Prof. Dr. Dirk Hellhammer
Issue 27, Stress and the Brain, June 2012
Head, Division of Theoretical and Clinical Psychobiology; Founder and Chair, Center for Psychobiological and Psychosomatic Research
In 2008, Prof. Dirk Hellhammer published Stress: The Brain-Body Connection, a book that provides clinicians, researchers, and students from the fields of psychiatry, psychology, neurobiology and psychoendocrinology with an overview of how knowledge from basic psychobiological research can benefit their patients.

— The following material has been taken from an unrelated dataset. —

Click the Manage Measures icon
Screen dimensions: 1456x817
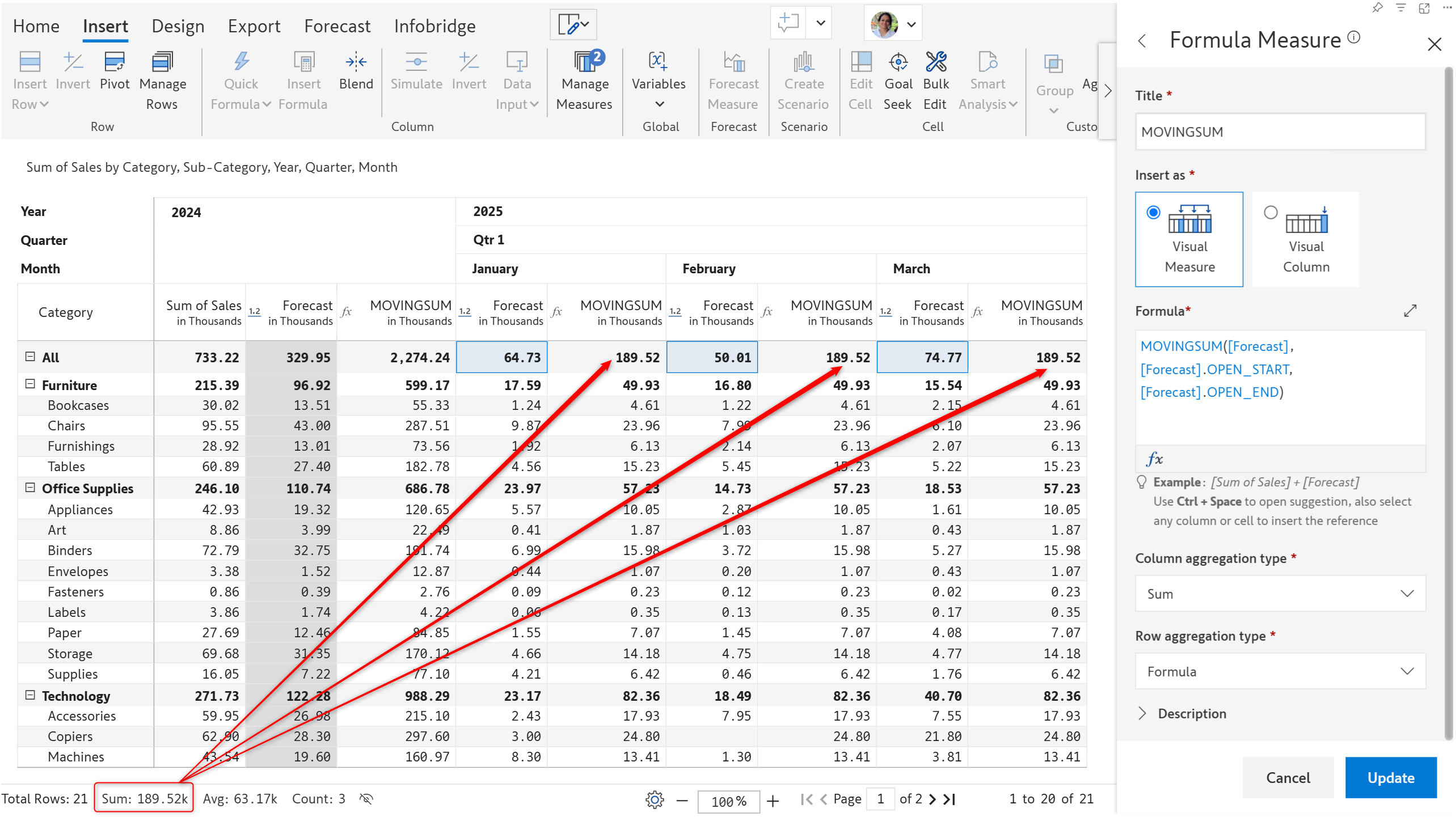[584, 62]
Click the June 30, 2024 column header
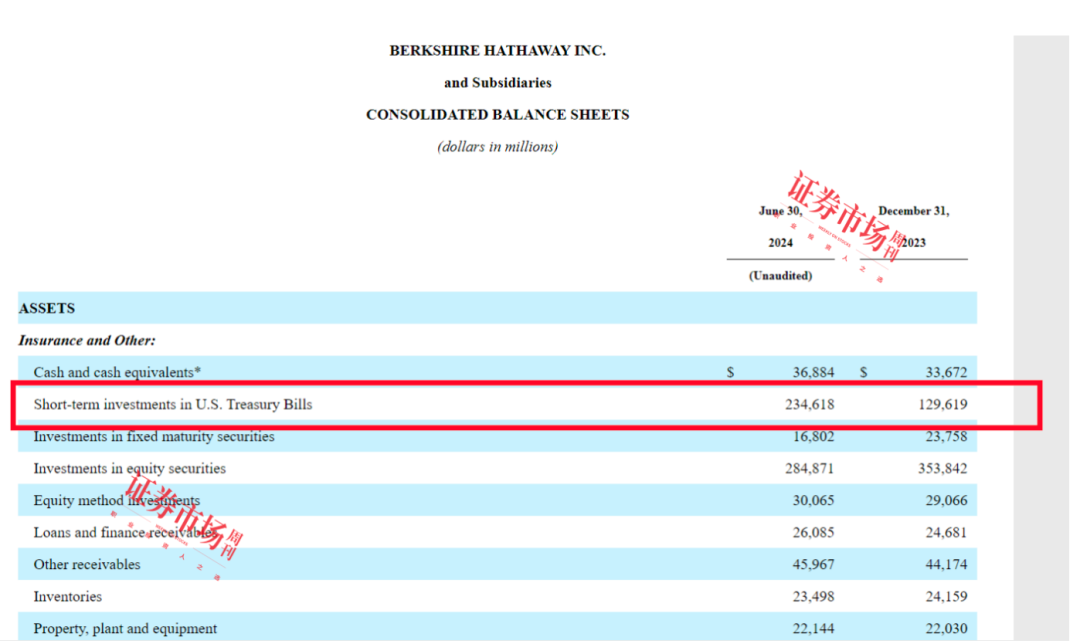Viewport: 1080px width, 644px height. point(780,227)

In his book, Prof. Hellhammer introduces Neuropattern, the first translational diagnostic tool for the assessment of stress-related disorders. In this GCRI interview, Prof. Hellhammer addresses the physiological systems most strongly affected by stress, why people react to stress differently, and how Neuropattern can detect and test stress pathology.
Dirk Hellhammer studied psychology and biochemistry at the Universities of Würzburg and Frankfurt, and has been Professor of Clinical and Physiological Psychology at the University of Trier since 1986. His initial animal research focused on glia-neuron interactions, the septo-hippocampal system, and brain mechanisms participating in stress-related bodily disorders, while his clinical research dealt with peptic ulcer, anorexia nervosa, and ulcerative colitis. His group introduced the assessment of hormones in saliva and the Trier Social Stress Test as new tools in stress research. Other main research areas include prenatal programming of stress vulnerability and hypocortisolemic disorders, such as fibromyalgia, irritable bowel disease, or burnout. A recipient of numerous public and scientific awards, such as the German Psychology Award, Prof. Hellhammer will receive the Lifetime Achievement Award of the International Society for Psychoneuroendocrinology in September 2012 in New York.